Hey, Charlotte: Sit down, you’re schlocking the boat

Pianist Behzod Abduraimov was worth a standing ovation when he came to Charlotte this fall. Not many artists are.
Pianist Behzod Abduraimov was worth a standing ovation when he came to Charlotte this fall. Not many artists are. Charlotte Symphony Orchestra

I saw American Ballet Theatre three weeks ago in its home town. Big-name soloists danced a witty Mark Morris premiere (“After You”), Twyla Tharp’s “Brahms-Haydn Variations,” short pieces by Fokine and Balanchine and Kurt Jooss’ antiwar masterpiece “The Green Table,” a favorite of mine.

I applauded until my hands turned red. But I noticed a curious thing: On neither night did the audience rise to its feet, though people clapped enthusiastically through curtain calls. They had just seen two excellent performances, but nothing life-changing. So they didn’t feel the need to stand.

Before anyone starts the chorus of “We don’t care how they do things up North,” think a minute: Isn’t this a more respectful reaction to a performance? Why should Charlotteans get to their feet after almost everything they see from one of the major arts groups?

It doesn’t encourage the people onstage, if they’ve done a job that’s less than great. (I have been in about 70 productions in my life, and we know how well we’ve acted or sung.)

In those cases, it can even feel condescending, like parents standing up to applaud kids at a well-intentioned school play. At the very least, it suggests theatergoers and concertgoers can’t tell the difference between good – even very good – and great work, so they stand for everything out of vague civility.

A couple of years ago, I asked patrons sitting around me at the Belk why they thought people almost invariably came to a standing position – one couldn’t call it a standing “ovation” – for even passable performances.

“Well, it’s polite.” “Everybody does it.” “It’s the South, and people want to be nice.” Amid the baa-ing replies, only one sounded right to me: “I can’t see over people in front of me, and I don’t like to sit and look at someone’s back during the applause.”

In a sensible world, that woman wouldn’t have to. She’d be giving the violinist or tenor or prima ballerina full measure of thanks from her seat, as would everyone else.
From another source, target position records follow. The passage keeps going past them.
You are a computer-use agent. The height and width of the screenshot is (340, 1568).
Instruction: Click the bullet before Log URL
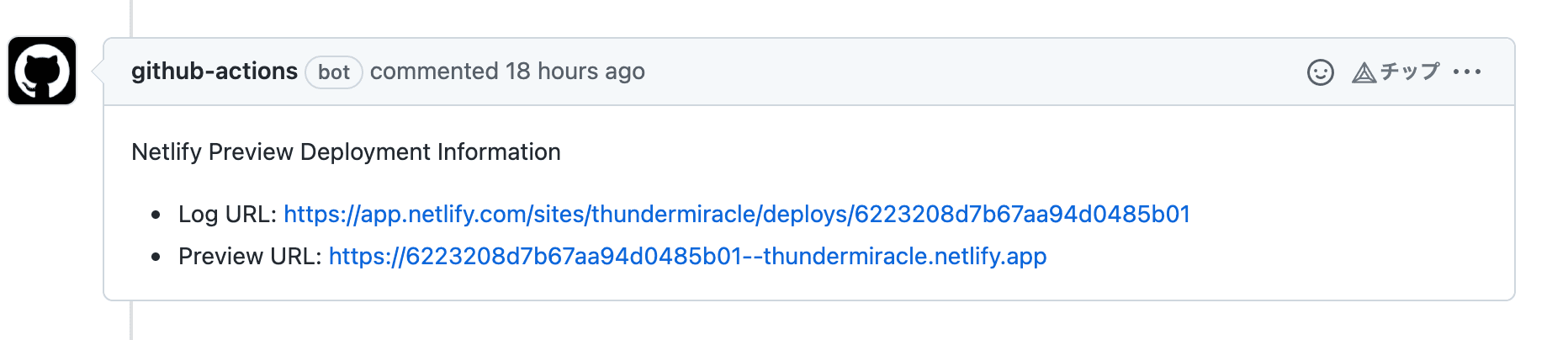[156, 215]
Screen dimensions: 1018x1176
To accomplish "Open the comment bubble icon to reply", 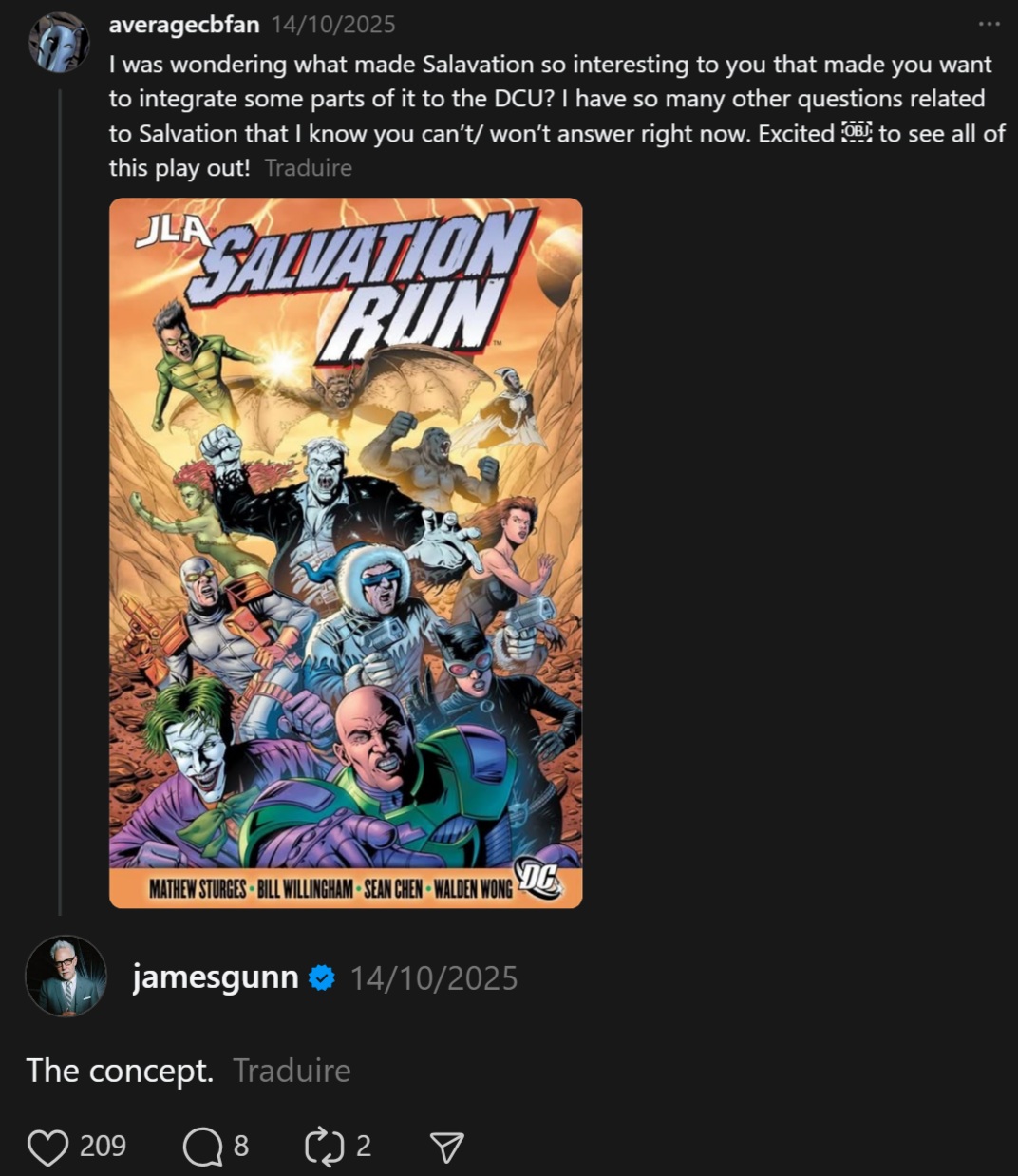I will pos(203,1147).
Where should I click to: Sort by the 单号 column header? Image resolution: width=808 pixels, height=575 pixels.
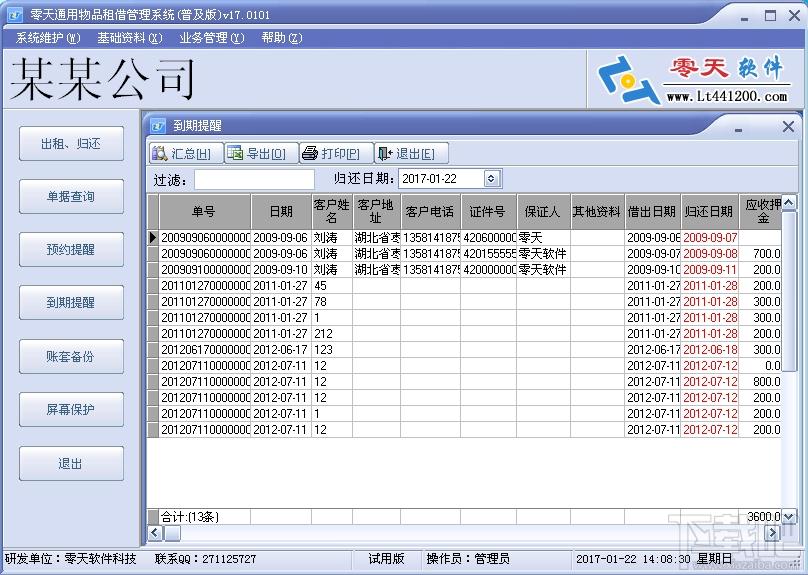tap(204, 212)
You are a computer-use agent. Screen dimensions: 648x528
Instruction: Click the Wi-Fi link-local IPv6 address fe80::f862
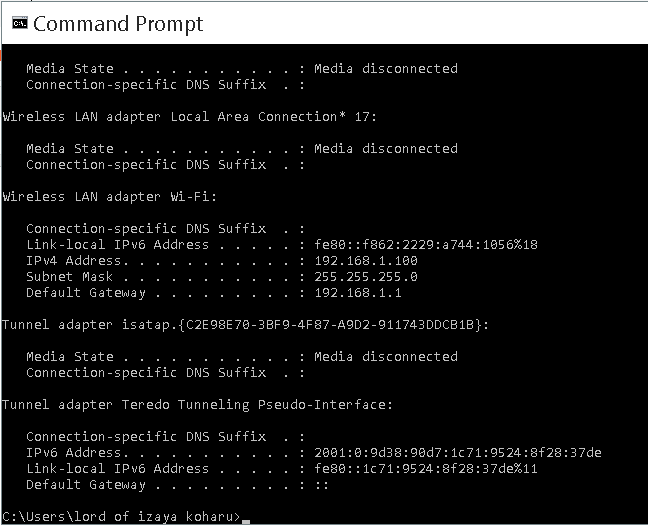[x=426, y=245]
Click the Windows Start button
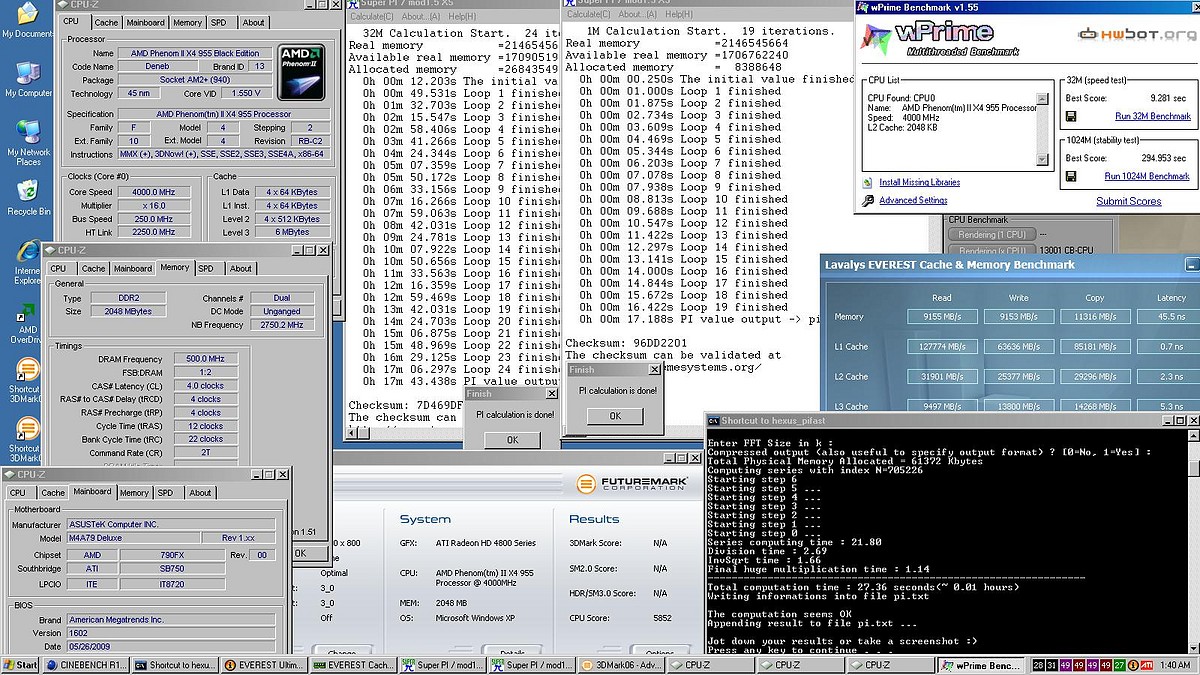The image size is (1200, 675). (x=21, y=665)
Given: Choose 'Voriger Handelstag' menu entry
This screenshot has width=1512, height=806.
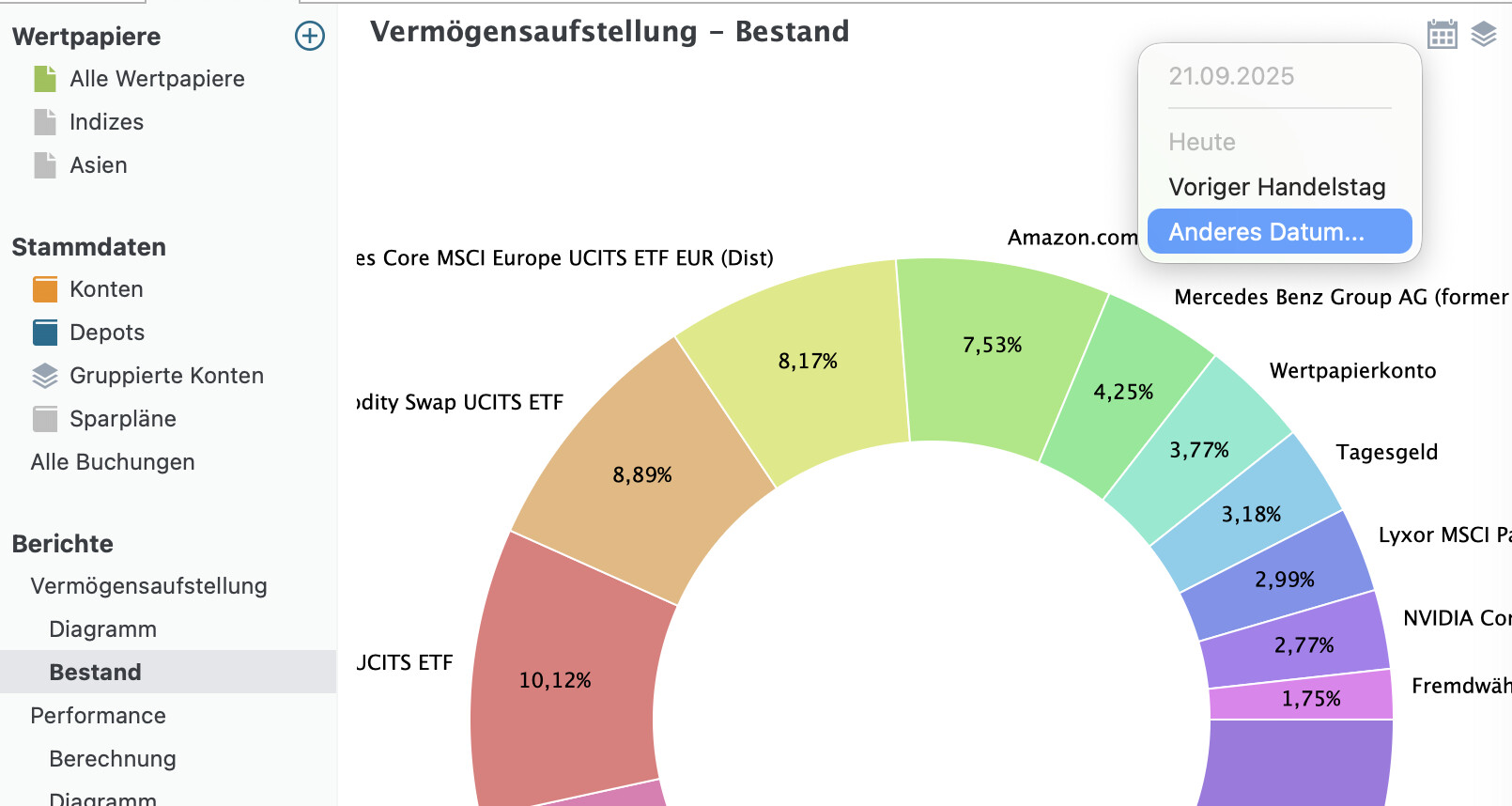Looking at the screenshot, I should pyautogui.click(x=1276, y=187).
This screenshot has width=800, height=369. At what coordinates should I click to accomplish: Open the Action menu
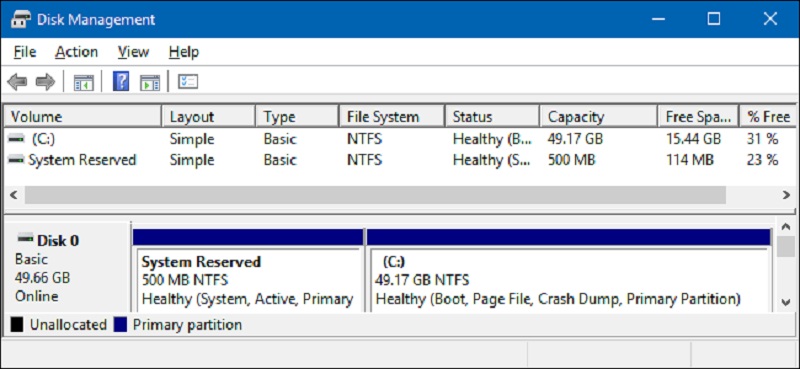(77, 52)
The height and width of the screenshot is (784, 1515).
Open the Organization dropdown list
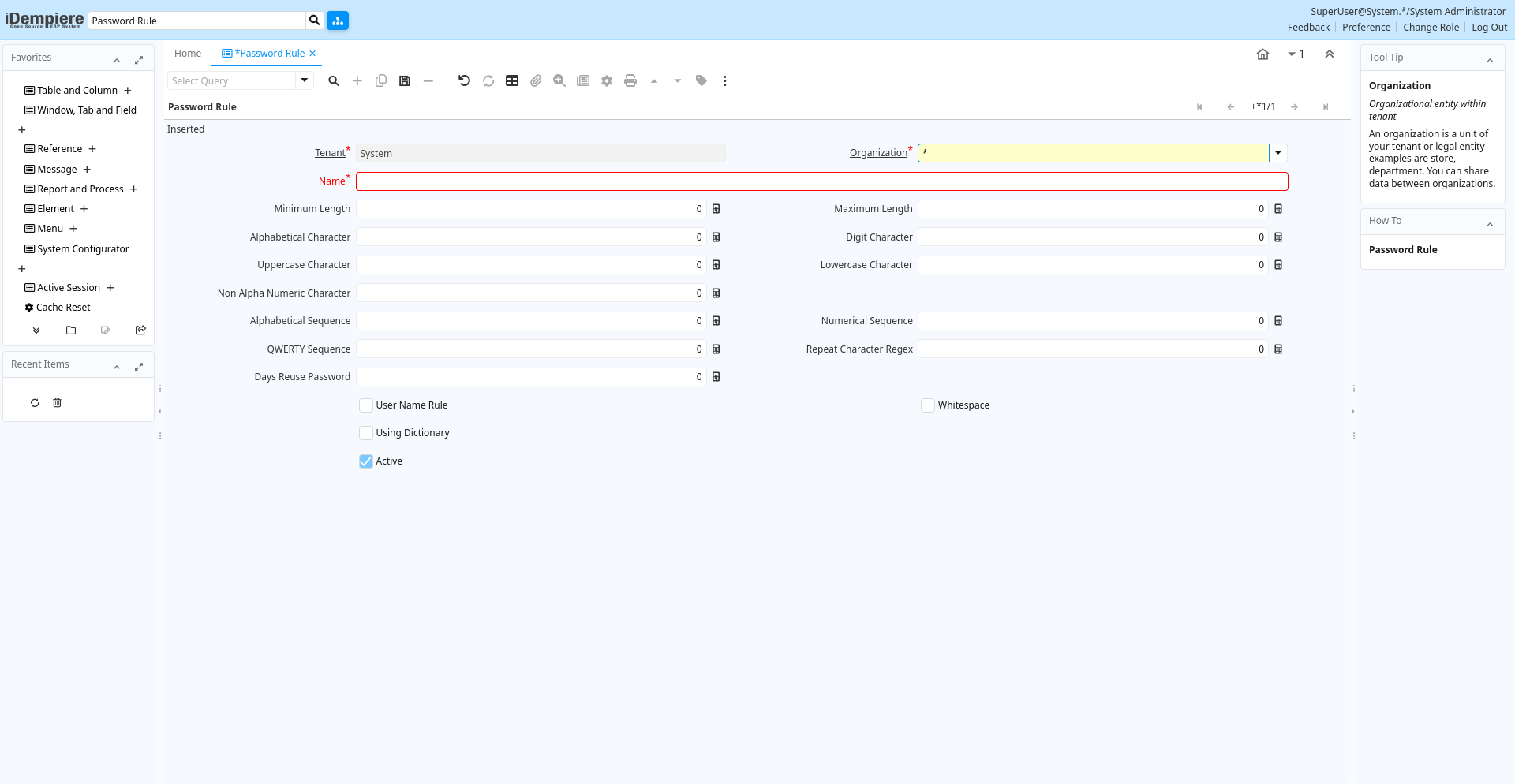tap(1278, 153)
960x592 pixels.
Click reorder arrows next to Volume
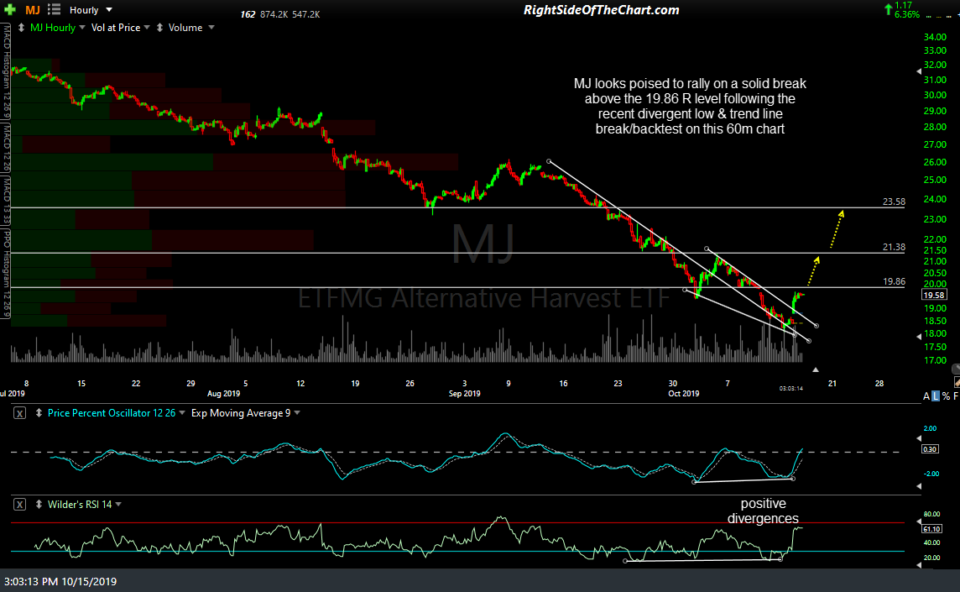161,28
The bottom line: If you view an art form in a new way after a performance, or if you’ve been introduced to a tremendous talent, come out of that seat as fast as you can. I did after the Charlotte Symphony’s opening concert this fall, because pianist Behzod Abduraimov made me feel differently about Beethoven.

But unless you leap to your feet, don’t straggle to them. There’s no middle ground for a standing O.